• **WHAT THIS TASK INVOLVES**: Copy, from the material below, every line in which the word "project" can be found.

• **DATASET RECORDS**:
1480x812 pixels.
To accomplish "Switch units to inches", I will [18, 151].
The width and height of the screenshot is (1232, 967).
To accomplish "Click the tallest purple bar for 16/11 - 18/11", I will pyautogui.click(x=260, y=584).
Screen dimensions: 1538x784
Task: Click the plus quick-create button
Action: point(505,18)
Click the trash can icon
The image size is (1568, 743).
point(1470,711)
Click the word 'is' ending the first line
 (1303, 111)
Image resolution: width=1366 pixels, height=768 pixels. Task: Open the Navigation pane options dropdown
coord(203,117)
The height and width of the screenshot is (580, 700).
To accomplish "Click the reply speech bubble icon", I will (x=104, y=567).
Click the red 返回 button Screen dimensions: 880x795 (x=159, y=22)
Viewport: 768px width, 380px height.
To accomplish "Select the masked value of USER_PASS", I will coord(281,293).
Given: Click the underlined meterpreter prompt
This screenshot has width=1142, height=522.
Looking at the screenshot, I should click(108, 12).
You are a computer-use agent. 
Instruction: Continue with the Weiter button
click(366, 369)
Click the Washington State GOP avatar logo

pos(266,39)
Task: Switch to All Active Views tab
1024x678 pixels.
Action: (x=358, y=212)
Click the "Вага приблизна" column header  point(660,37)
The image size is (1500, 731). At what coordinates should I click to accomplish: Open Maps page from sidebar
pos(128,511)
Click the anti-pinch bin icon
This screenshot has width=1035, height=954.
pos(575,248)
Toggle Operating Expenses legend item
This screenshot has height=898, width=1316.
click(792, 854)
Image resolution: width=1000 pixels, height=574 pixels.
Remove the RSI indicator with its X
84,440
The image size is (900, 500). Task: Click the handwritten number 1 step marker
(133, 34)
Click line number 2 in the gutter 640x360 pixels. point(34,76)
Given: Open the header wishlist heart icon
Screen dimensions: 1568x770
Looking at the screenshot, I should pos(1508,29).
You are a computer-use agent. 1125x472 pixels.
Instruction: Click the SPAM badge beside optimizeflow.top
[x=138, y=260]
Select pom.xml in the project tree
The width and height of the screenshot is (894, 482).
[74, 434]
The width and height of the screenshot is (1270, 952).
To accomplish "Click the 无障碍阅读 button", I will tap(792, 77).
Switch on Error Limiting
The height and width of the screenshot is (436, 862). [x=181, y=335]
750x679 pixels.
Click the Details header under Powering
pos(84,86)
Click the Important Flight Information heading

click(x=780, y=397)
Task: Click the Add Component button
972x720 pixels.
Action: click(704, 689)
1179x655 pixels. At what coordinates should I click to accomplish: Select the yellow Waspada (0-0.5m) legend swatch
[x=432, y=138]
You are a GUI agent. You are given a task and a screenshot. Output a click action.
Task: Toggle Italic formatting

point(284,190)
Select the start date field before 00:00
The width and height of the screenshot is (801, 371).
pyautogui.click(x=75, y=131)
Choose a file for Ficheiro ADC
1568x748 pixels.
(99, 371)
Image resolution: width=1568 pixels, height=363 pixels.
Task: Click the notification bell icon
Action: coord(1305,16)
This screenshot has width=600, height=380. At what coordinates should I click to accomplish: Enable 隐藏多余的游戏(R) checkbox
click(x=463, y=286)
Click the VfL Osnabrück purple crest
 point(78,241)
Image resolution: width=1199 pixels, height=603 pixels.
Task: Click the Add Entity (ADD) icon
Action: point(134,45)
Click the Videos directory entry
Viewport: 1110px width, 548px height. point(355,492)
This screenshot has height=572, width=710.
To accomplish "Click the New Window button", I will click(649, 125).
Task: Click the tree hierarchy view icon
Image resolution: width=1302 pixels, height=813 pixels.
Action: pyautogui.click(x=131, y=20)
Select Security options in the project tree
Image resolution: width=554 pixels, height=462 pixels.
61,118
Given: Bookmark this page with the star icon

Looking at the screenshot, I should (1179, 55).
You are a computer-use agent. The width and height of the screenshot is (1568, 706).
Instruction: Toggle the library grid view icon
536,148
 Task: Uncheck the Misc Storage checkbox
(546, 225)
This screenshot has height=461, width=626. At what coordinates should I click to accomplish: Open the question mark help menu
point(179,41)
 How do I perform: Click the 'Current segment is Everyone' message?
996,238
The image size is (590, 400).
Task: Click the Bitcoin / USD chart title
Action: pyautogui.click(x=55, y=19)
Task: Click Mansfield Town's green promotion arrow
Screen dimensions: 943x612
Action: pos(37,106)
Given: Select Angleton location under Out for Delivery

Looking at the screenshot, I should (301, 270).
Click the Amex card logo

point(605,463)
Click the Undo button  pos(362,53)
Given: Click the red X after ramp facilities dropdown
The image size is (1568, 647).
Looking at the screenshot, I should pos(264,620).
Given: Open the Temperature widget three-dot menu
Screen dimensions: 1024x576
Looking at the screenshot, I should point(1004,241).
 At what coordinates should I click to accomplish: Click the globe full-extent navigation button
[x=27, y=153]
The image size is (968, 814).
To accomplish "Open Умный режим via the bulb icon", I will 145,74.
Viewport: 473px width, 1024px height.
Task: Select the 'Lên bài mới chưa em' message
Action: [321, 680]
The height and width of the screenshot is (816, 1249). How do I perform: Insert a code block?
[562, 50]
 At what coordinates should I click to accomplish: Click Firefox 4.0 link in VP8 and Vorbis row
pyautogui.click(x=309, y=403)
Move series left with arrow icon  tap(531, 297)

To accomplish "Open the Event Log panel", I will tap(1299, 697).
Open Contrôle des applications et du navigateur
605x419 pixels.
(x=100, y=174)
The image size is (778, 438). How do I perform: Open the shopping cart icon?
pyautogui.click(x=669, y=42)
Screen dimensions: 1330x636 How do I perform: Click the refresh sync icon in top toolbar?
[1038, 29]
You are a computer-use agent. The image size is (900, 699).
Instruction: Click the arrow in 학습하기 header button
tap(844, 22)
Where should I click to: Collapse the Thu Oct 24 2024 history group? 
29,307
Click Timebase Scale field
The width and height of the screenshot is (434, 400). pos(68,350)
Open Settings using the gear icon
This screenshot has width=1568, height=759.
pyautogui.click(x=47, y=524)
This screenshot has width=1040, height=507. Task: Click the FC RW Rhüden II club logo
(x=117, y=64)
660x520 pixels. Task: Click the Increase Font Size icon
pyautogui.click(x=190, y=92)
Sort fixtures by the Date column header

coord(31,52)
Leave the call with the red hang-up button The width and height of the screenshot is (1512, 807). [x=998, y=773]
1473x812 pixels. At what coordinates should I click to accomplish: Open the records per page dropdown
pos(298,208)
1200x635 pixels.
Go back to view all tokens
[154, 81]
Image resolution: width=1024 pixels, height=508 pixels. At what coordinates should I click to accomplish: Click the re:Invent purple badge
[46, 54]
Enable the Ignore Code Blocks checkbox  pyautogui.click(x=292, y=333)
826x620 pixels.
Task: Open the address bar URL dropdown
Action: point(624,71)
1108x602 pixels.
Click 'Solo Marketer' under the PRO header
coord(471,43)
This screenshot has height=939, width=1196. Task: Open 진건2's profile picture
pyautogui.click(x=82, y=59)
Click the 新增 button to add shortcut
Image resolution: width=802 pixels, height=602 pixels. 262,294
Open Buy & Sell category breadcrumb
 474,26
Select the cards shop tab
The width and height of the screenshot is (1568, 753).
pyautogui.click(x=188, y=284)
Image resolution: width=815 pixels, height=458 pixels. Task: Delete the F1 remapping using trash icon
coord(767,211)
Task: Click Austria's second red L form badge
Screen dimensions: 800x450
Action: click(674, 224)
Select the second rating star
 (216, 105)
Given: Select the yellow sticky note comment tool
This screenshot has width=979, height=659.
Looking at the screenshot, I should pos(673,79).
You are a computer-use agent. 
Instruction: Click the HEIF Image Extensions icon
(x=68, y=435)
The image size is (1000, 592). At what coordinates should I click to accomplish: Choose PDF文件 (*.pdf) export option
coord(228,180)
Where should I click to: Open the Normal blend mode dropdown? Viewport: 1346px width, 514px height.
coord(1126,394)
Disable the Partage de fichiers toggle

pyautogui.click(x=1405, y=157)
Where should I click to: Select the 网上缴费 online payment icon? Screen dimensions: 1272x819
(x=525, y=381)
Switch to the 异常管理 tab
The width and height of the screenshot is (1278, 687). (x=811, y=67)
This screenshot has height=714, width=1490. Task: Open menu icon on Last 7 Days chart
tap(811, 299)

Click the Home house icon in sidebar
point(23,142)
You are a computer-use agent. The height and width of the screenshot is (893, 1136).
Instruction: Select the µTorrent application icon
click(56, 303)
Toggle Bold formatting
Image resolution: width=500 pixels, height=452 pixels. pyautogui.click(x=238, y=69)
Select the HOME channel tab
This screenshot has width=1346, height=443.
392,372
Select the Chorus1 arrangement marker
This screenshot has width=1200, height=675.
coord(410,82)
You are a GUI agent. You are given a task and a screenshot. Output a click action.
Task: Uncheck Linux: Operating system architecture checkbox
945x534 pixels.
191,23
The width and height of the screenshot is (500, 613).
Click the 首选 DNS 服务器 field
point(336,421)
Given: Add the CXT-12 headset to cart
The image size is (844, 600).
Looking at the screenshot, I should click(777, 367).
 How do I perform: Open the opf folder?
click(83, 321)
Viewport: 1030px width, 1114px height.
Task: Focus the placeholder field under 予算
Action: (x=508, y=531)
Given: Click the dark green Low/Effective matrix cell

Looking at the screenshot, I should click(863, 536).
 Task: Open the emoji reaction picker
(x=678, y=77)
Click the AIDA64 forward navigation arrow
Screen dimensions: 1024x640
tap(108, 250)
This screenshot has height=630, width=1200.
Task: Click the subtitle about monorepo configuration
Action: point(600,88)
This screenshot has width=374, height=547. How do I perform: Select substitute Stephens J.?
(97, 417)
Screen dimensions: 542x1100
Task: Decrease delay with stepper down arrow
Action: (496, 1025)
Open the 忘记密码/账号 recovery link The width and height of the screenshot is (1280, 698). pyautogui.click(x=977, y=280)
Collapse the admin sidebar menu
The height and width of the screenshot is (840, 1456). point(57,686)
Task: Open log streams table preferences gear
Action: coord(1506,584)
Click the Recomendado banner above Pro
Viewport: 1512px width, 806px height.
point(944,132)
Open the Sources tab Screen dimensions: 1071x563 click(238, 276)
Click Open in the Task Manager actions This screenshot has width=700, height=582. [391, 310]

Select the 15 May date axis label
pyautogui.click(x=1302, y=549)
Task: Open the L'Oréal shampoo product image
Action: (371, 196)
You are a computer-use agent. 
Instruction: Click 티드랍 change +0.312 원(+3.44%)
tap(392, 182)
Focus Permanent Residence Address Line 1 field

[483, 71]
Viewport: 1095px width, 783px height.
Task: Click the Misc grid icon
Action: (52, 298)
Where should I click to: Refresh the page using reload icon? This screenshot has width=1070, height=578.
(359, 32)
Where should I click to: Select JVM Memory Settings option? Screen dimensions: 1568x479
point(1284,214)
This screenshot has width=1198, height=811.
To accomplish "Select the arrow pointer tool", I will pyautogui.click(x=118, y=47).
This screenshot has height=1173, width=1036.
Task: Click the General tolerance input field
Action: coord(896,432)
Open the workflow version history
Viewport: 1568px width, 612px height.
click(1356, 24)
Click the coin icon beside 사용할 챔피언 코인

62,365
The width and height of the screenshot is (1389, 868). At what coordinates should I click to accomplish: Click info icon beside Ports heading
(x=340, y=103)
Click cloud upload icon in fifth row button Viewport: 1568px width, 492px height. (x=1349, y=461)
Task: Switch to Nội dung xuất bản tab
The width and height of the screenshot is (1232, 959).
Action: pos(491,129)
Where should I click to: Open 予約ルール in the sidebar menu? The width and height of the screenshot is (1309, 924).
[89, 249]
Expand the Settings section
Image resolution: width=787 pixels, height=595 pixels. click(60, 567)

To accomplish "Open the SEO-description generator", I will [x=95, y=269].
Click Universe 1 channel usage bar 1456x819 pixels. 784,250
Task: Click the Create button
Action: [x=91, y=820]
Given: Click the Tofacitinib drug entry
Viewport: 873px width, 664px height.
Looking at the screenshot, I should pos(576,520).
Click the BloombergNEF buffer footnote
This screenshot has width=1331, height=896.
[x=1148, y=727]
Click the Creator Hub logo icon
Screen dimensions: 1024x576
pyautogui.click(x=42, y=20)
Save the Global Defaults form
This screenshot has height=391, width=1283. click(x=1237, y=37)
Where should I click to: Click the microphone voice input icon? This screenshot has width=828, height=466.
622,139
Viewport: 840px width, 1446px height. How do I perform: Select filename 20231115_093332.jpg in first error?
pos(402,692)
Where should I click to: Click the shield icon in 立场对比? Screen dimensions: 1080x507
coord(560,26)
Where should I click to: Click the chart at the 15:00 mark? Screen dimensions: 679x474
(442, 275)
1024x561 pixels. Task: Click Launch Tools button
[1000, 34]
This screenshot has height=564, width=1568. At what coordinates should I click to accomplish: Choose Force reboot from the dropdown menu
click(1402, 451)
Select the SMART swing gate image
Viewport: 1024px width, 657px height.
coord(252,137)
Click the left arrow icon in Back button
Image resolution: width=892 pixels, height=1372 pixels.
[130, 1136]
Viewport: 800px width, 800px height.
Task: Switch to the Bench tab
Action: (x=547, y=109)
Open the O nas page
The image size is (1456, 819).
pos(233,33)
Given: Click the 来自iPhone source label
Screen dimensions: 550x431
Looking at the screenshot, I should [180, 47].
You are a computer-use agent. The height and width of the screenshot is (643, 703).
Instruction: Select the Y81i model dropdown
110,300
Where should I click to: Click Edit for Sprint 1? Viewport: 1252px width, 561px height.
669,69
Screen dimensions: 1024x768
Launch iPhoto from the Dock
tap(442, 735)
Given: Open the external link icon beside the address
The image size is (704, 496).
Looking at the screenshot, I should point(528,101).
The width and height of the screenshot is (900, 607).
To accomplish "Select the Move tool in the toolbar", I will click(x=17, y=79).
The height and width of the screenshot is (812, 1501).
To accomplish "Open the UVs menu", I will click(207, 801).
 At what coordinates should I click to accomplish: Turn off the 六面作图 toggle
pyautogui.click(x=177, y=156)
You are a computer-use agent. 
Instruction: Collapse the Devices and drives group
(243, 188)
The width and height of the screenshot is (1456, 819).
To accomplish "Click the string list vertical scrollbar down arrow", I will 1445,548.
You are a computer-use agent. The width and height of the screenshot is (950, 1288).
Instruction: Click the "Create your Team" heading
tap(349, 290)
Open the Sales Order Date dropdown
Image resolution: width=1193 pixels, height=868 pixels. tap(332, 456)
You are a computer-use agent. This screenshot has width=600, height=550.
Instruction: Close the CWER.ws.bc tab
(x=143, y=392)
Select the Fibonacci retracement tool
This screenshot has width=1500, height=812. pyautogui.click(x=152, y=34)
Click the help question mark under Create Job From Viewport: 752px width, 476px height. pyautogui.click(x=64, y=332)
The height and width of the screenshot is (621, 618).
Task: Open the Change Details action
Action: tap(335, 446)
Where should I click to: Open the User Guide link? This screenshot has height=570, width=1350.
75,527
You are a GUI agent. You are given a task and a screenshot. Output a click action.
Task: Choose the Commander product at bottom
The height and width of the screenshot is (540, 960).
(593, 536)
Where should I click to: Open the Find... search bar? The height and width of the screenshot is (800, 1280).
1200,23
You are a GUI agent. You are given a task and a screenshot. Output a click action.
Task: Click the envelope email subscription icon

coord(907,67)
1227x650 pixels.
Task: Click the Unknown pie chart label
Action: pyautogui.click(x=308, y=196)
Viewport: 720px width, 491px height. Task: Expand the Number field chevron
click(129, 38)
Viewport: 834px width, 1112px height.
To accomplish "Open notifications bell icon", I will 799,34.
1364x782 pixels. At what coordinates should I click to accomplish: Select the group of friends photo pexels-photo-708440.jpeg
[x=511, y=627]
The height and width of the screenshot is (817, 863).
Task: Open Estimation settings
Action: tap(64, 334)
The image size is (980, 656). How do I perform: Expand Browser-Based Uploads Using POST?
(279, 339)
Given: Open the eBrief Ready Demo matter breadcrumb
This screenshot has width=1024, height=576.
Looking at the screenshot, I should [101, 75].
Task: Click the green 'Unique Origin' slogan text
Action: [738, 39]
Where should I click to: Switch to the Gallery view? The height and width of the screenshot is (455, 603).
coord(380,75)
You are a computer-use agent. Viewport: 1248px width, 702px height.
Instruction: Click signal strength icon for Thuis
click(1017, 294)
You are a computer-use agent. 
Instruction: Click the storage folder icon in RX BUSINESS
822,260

• **ANSWER TO THE EXERCISE**:
Select pom.xml in the project tree
Select Security options in the project tree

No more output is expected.